I wrote earlier this year about how my journey toward “whole” is taking a turn through “broken” and how surprising and unexpected that has been. It still unsettles me, this idea that there are things in my life that still have to break before I can come closer to “whole.”
But I think I’m slowly starting to understand why.
I recently read Laura Hillenbrand’s unforgettable book Unbreakable, the incredible tale of Louis Zamperini’s life. Olympic runner. Soldier. POW. It is horrific and amazing and heart-breaking all at the same time.
And I’ve been thinking about the title and how Zamperini was a survivor in every sense of the word. In the book, there are clear moments that show how his body, mind and spirit were unexplainably resilient to the forces that tried to break him. It’s an appropriate title in the sense that he wouldn’t give up when tortured or when stranded in the middle of the ocean with no hope of rescue in sight.
But Zamperini eventually did break. At a Billy Graham crusade when his family life was falling apart and his drinking was out of control. He had reached a point when he couldn’t do anything to save himself or get himself out of a mess or escape his nightmares.
He broke. And God worked in and through him to make something new.
Surviving impossible odds is inspiring. So is admitting that you’re at the end of yourself.
My husband and I started watching “The Unbreakable Kimmy Schmidt” on Netflix this weekend. It’s a Netflix original series co-produced by Tina Fey (love) about a woman who was part of an underground (literally) cult for 15 years who decides to make a go of life in New York.
For 15 years, Kimmy and the three other girls were told they were garbage and dirt and worthless. Kimmy resisted those labels in the bunker. And now she’s out in the world again with a middle-school education. She is naive and innocent and optimistic, refreshing in a world that is all too cynical. She challenges me to see the world anew.
We’re led to believe that New York will try to break her (and that it will succeed).
Doesn’t the world break everyone eventually?
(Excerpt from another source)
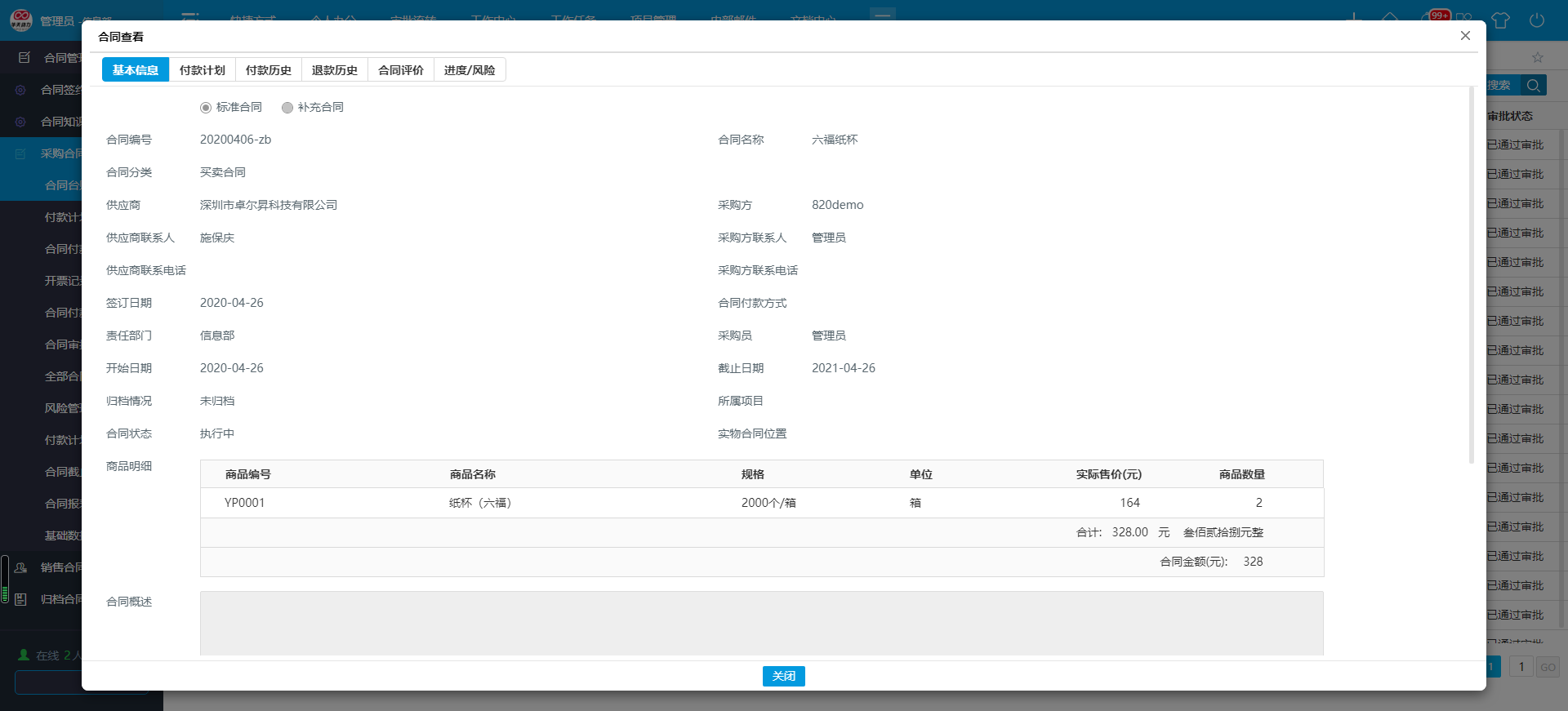Image resolution: width=1568 pixels, height=711 pixels.
Task: Open the 付款历史 tab
Action: pyautogui.click(x=268, y=70)
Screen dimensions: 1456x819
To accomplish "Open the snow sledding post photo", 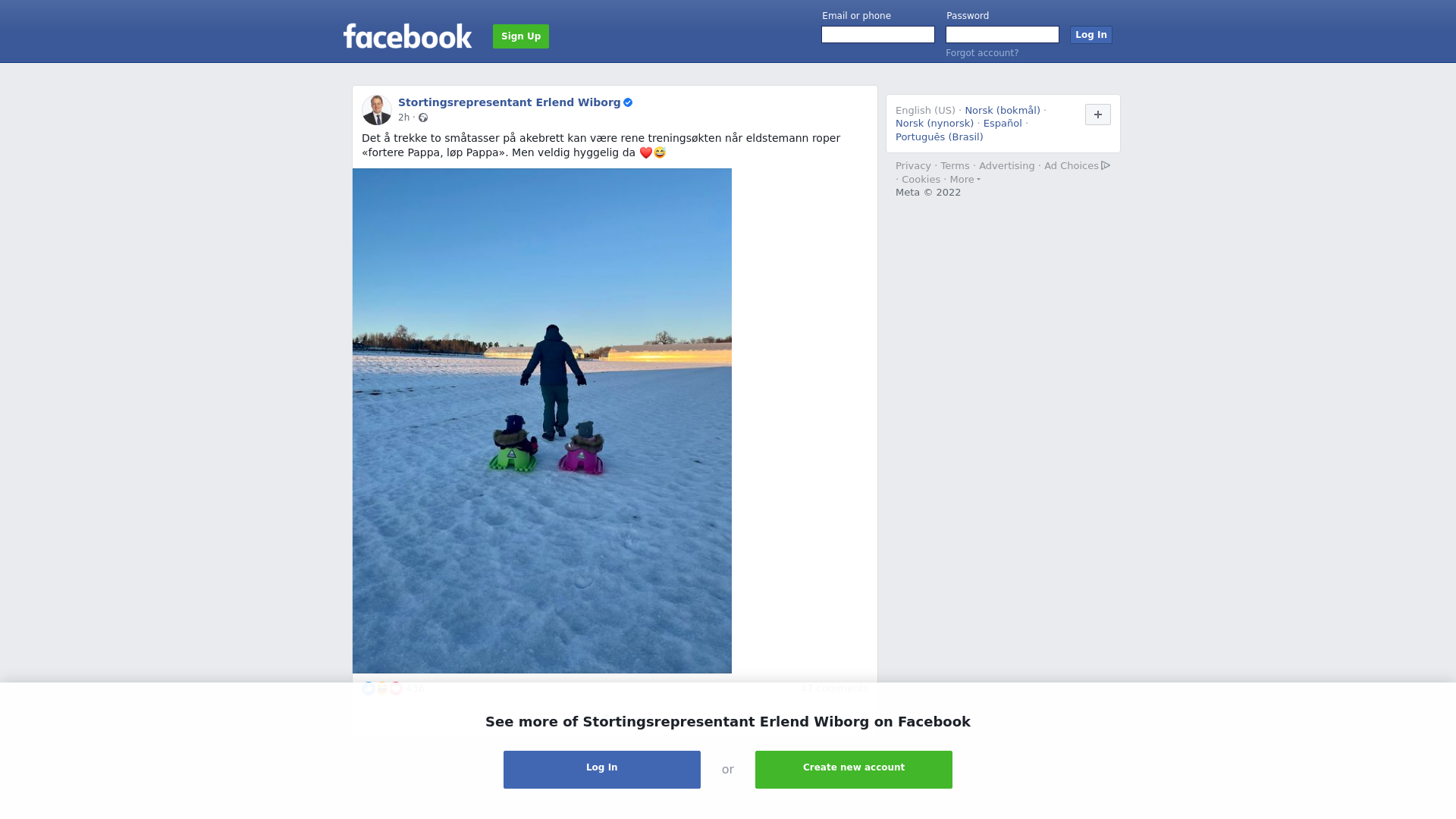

There’s that Hemingway quote we toss around about how people are strong at the broken places. But the rest of the quote is not as inspiring as we would believe by taking only the first line out of context.
Here is what the whole thing says:
“The world breaks everyone and afterward many are strong at the broken places. But those that will not break it kills. It kills the very good and the very gentle and the very brave impartially. If you are none of these you can be sure it will kill you too but there will be no special hurry.” – Hemingway, A Farewell to Arms
Maybe everything breaks and we expect that, but maybe everyone breaks, too.
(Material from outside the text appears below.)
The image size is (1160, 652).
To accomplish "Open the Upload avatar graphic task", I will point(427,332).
And maybe we’re made that way.
Maybe we’re not meant to do everything exactly right all the time. To carry all the burdens of this world, our worlds. Maybe we’re not meant to always have a healthy life, a comfortable existence. Maybe we’re not meant to help ourselves (so that God will help us) or rely on our individualism to save us.
I’m not saying God wants to bring suffering and hardship and calamity into our lives or that He takes any pleasure in it when it happens. I cannot believe in a god who would smile on adversity. The God I know is not cruel.
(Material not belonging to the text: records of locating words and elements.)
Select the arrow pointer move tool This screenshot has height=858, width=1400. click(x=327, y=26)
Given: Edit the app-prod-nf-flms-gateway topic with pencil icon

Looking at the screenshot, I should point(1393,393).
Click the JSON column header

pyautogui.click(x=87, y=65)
But maybe we’re made to break.
Our bodies, our relationships, our spirits, our beliefs, our emotions … at some point they all fail us. They all break in some way and it all breaks us. Mostly of ourselves.
Because when my body breaks, I’m broken of my independence. I have to rely on and trust others.
And when my relationships suffer a break, I’m broken of my selfishness that contributed to the rift.
When my spirit breaks, I’m broken of my self-sufficiency. I admit I need help.
And when my beliefs break, I’m broken of my assurances that I’m right and you’re wrong. I find that God is still God even if what I thought I believed changes.
And when my emotions break, I’m broken of living in my own power. I remember how weak I am and how much I need the power of God in my life.
Maybe breaking isn’t bad.
Maybe it’s necessary.
And maybe it’s not only necessary, maybe it’s for our good.
What do you think of the idea that we might be “made to break”?
How have you seen a time of brokenness work in your life?